■ Exercise task: Find every line in the entries below that contains the string "Airsoft" and copy each one in full.

■ Stored data:
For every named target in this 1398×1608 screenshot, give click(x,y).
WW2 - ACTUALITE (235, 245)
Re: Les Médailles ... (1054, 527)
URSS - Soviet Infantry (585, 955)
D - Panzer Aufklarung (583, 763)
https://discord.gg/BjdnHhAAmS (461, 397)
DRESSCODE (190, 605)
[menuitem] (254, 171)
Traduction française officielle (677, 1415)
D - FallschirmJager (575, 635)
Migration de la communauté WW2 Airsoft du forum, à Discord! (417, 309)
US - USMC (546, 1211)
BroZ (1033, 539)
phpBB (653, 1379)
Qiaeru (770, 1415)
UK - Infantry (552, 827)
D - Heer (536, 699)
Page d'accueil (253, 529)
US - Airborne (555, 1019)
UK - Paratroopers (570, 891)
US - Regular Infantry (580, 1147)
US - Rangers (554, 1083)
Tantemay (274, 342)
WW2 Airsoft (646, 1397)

--

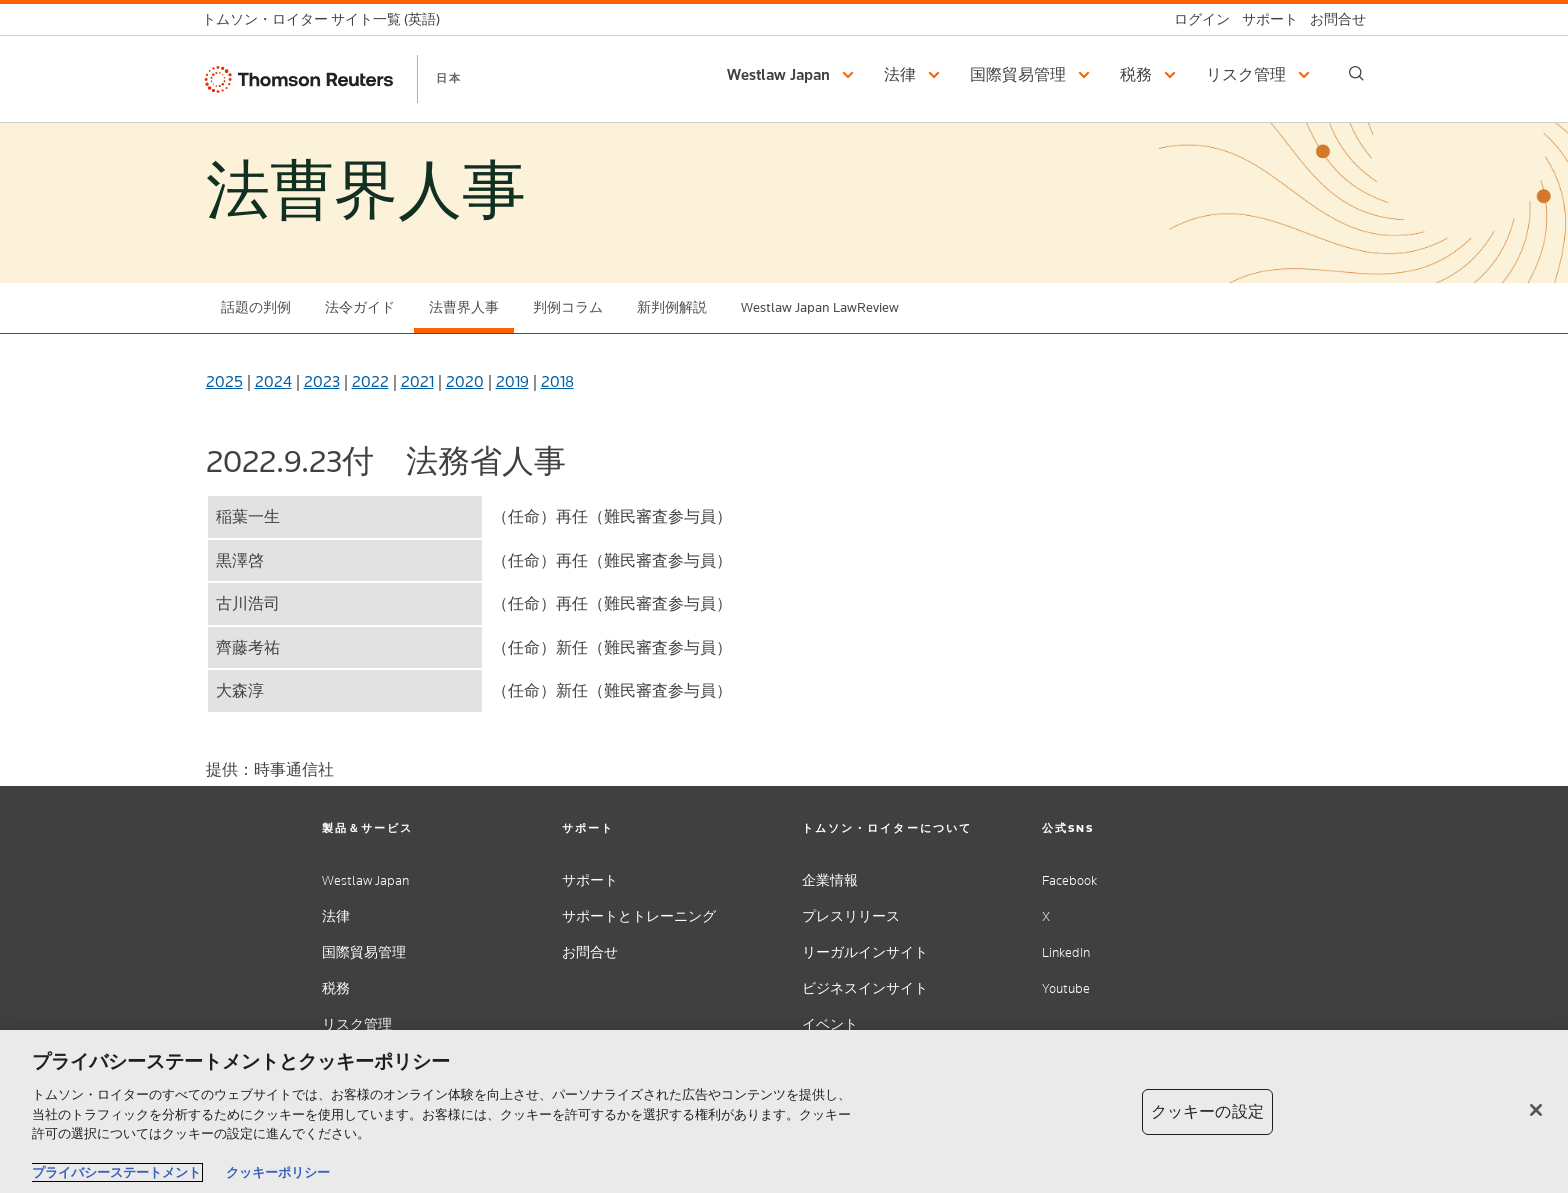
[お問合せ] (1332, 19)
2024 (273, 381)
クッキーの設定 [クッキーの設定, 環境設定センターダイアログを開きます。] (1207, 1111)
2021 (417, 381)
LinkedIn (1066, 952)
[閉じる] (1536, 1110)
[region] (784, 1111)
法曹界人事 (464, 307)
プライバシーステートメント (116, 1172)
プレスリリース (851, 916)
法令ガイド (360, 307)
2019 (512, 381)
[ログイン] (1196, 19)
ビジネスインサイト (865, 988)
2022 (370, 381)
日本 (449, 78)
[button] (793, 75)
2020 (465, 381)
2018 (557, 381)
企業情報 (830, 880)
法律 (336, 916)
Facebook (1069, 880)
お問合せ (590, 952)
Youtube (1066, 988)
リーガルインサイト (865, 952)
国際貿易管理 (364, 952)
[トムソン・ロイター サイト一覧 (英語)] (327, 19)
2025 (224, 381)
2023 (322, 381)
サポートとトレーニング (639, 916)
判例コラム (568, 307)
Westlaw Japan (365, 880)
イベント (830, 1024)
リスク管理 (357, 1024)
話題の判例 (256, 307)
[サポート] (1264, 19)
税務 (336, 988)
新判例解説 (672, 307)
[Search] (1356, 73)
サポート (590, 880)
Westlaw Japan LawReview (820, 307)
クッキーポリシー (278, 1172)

■ Right answer:
Migration de la communauté WW2 Airsoft du forum, à Discord! (417, 309)
WW2 Airsoft (646, 1397)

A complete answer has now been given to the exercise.